As for other nations, I refer back to 1 Pet. 2:14 and the universal admonition for all human institutions to “praise those who do good.” How can any government praise what is good by attacking, suppressing, or undermining the natural rights God has given? God did not give us natural rights, only to later empower civil government to ignore them, subvert them, or deny them. Whatever powers civil government has, it takes subject to the preexisting natural rights of the people.

5. Civil government (as such) has no natural rights. In other words, neither any nation or other political society, nor any civil government, nor any civil ruler or public official, has any natural, inherent, inalienable or God-given rights, in any of those capacities. Of course, every person working for the government has their own natural rights, and merely because of their job they do not lose any of such rights. But neither do they – solely by reason of their position – acquire any additional rights that the rest of us don’t also have.

And the reasons for this are: First, that no nation or civil government is an individual person to whom God gave the breath of life, nor is any civil government born as part of any procreative process. Civil governments are made (just like a contract is made), but they are not born. All civil rulers and public officials who receive any kind of authority from a nation or civil government, therefore, can only wield such authority as has been delegated to it (not by God, but) by the consent of the people. And natural rights, as such, cannot be transferred from one person to another, much less to an artificial person (i.e., an entity).

Second, all the powers nations and/or civil governments have are delegated and derivative (i.e., granted by the consent of the governed and not because of their inherent nature). Which also means that when people consent to form a government, they can only vest it with less than what the people have to begin with. No matter how much power and authority the people grant to their government, the people – as the one true source of it – will always retain some attributes of power and authority that remain undelegated. The people never exhaust themselves of all power and authority to the point where they are left with nothing. Therefore, the people always have more power and authority than what the government has.

This fundamental understanding is built right into the U.S. Constitution. Consider the 9th and 10th Amendments:

ARTICLE IX – The enumeration in the Constitution, of certain rights, shall not be construed to deny or disparage others retained by the people.

ARTICLE X – The powers not delegated to the United States by the Constitution, nor prohibited by it to the States, are reserved to the States respectively, or to the people.

Do you see the difference between these two provisions? The 9th Amend. says the people (i.e., individual members of society) have rights that have been retained. The 10th Amend. says the states and the people have powers that have been reserved. So the people have both rights and powers the government does not have, but the states have only powers, not any rights. So who is the greatest, and who is the least? People are the greatest, states are next, and federal government is the least. (I by no means disparage the authority of the private sector, which is placed squarely among the rights of the people, and therefore are at the top of the food chain.)

6. All civil powers are inferior to the rights of the people. First, this logically follows from all that has just been said. Second, just because you get a large number of people together who agree to do something, does not mean that the group has more authority than any of its individual members.

---

**Required task:** In two sentences, what does the passage on civil government and natural rights argue? The listing that comes next is separate material, unrelated to the passage.

**Stored data:**
---

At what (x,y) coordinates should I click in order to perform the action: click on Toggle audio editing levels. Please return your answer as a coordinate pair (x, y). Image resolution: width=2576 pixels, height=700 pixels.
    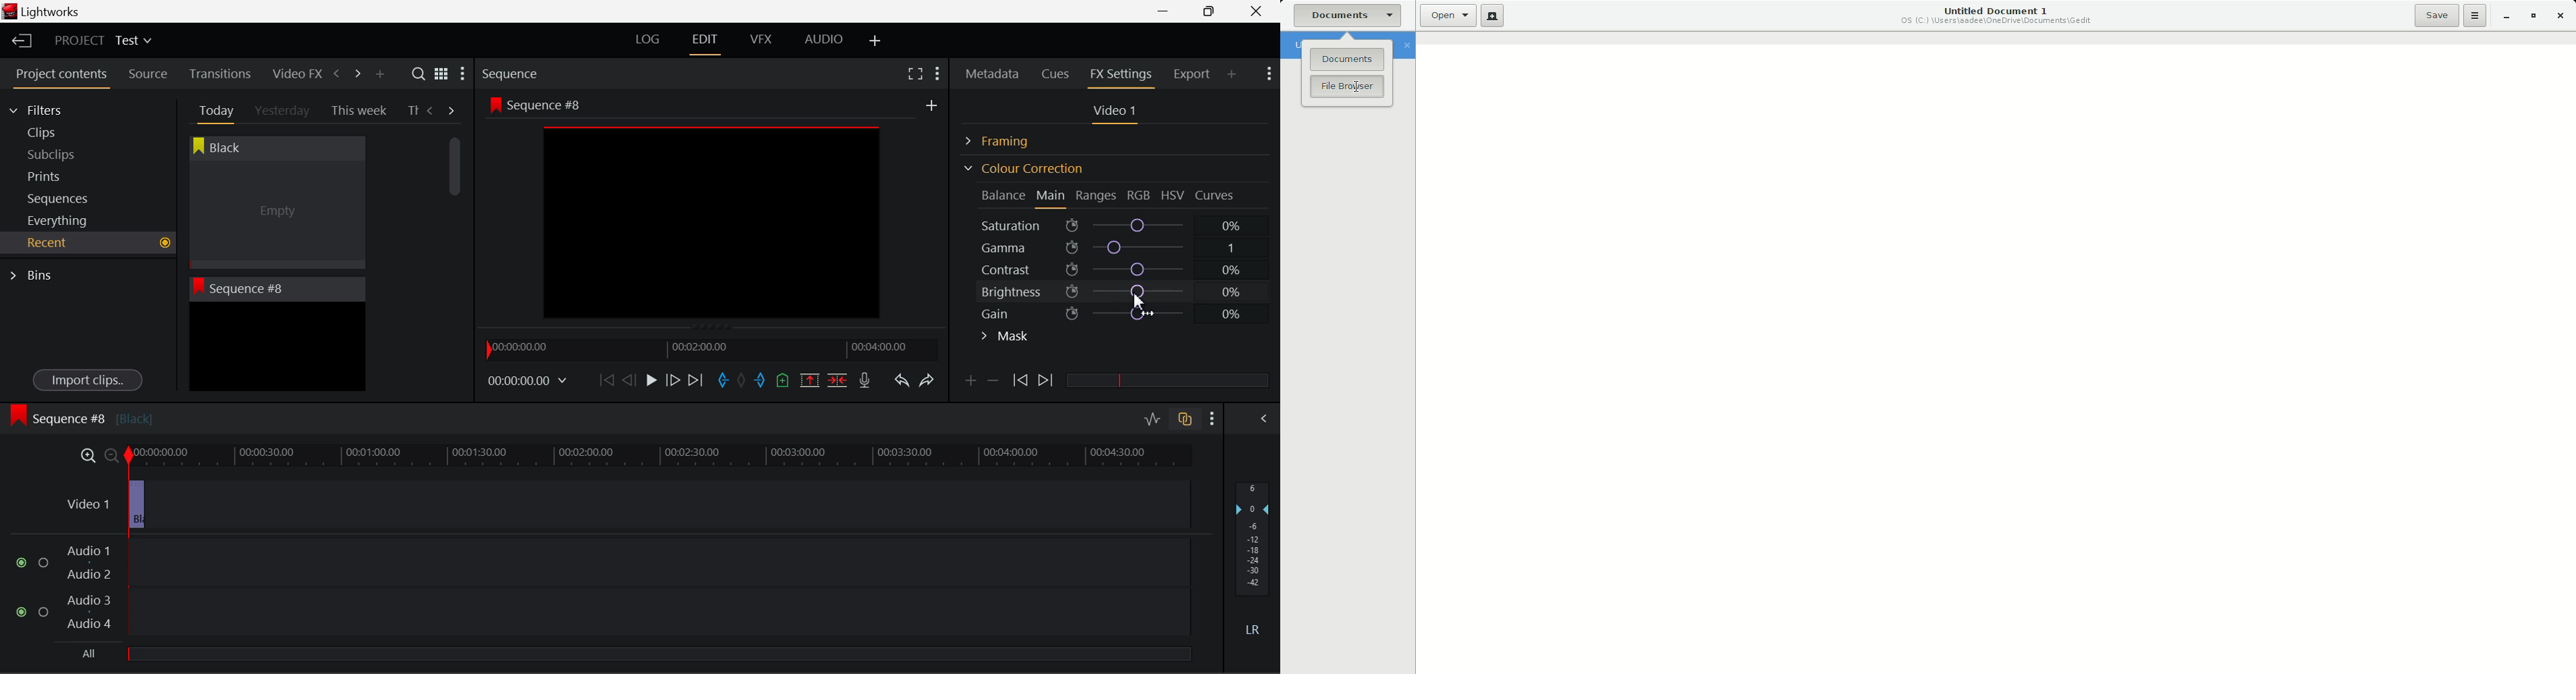
    Looking at the image, I should click on (1154, 417).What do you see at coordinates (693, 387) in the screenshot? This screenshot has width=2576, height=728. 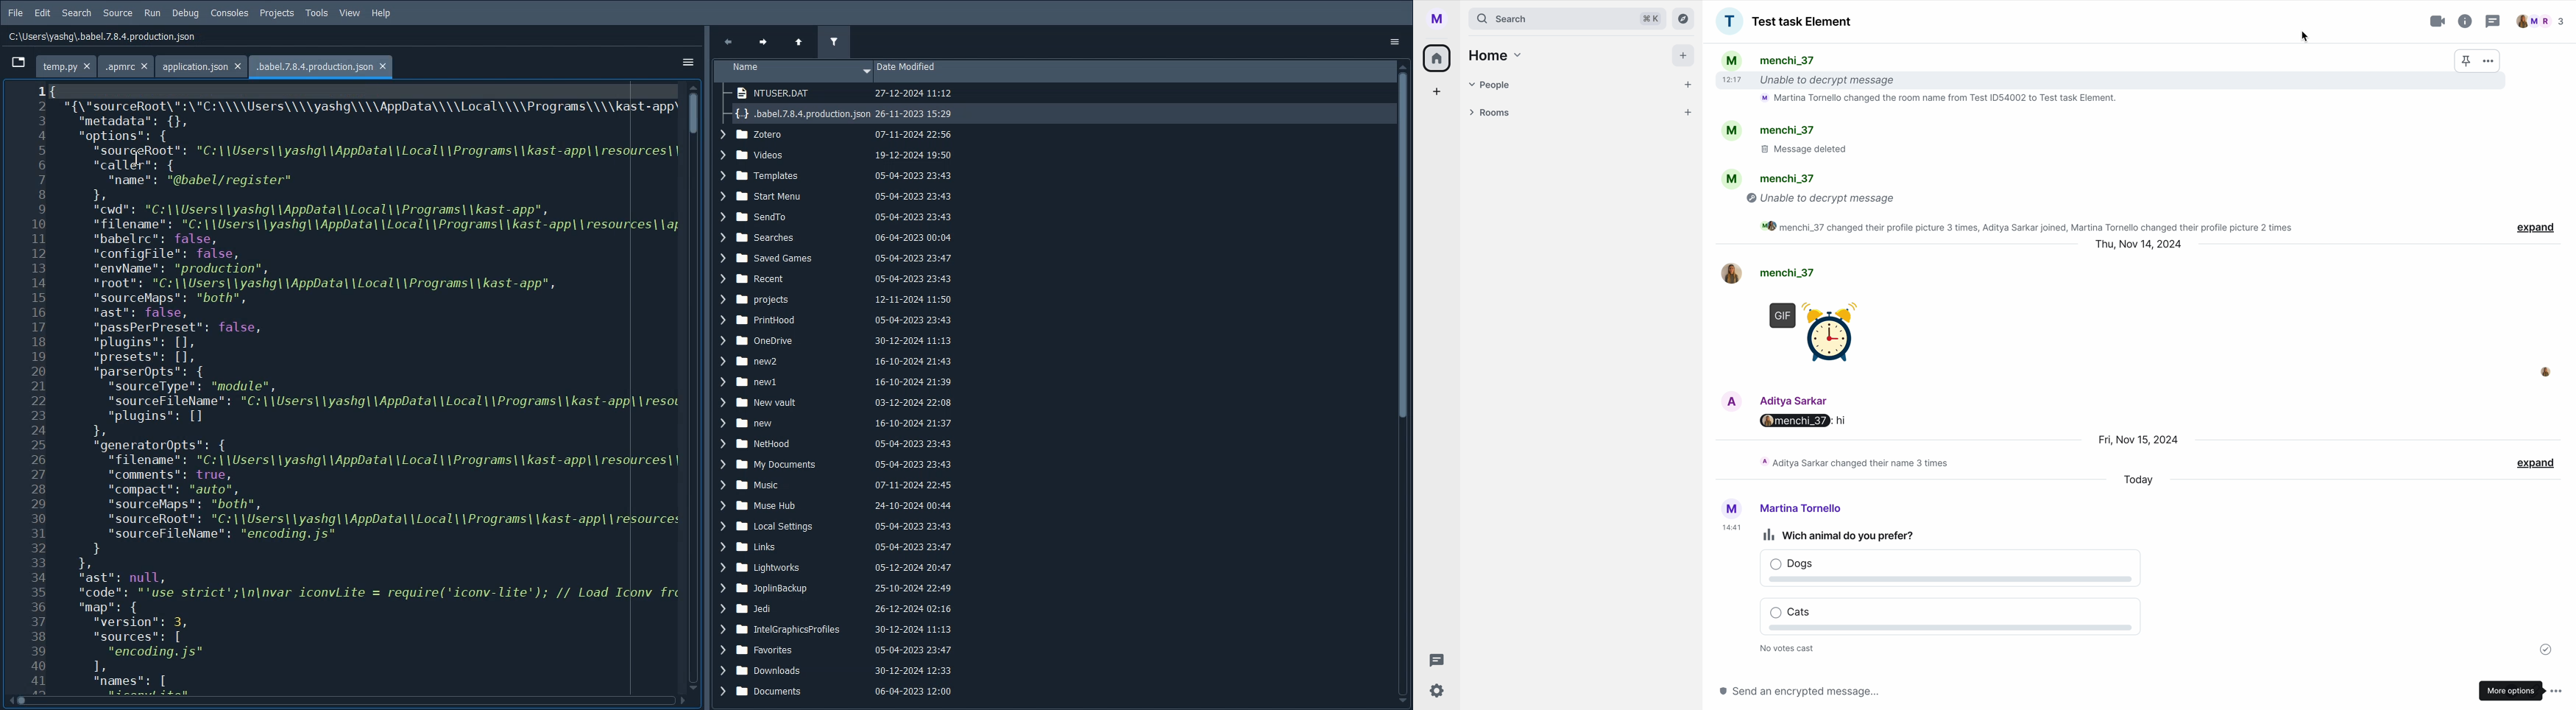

---

**Task solution:** Civil government has no natural rights of its own: its officials keep their personal rights but gain no additional ones through their positions, because governments are made rather than born and hold only the authority the people delegate by consent. Since the people never give away all their power and authority, they always retain more than the government has, a principle the passage sees in the 9th and 10th Amendments, and it concludes that all civil powers are inferior to the rights of the people.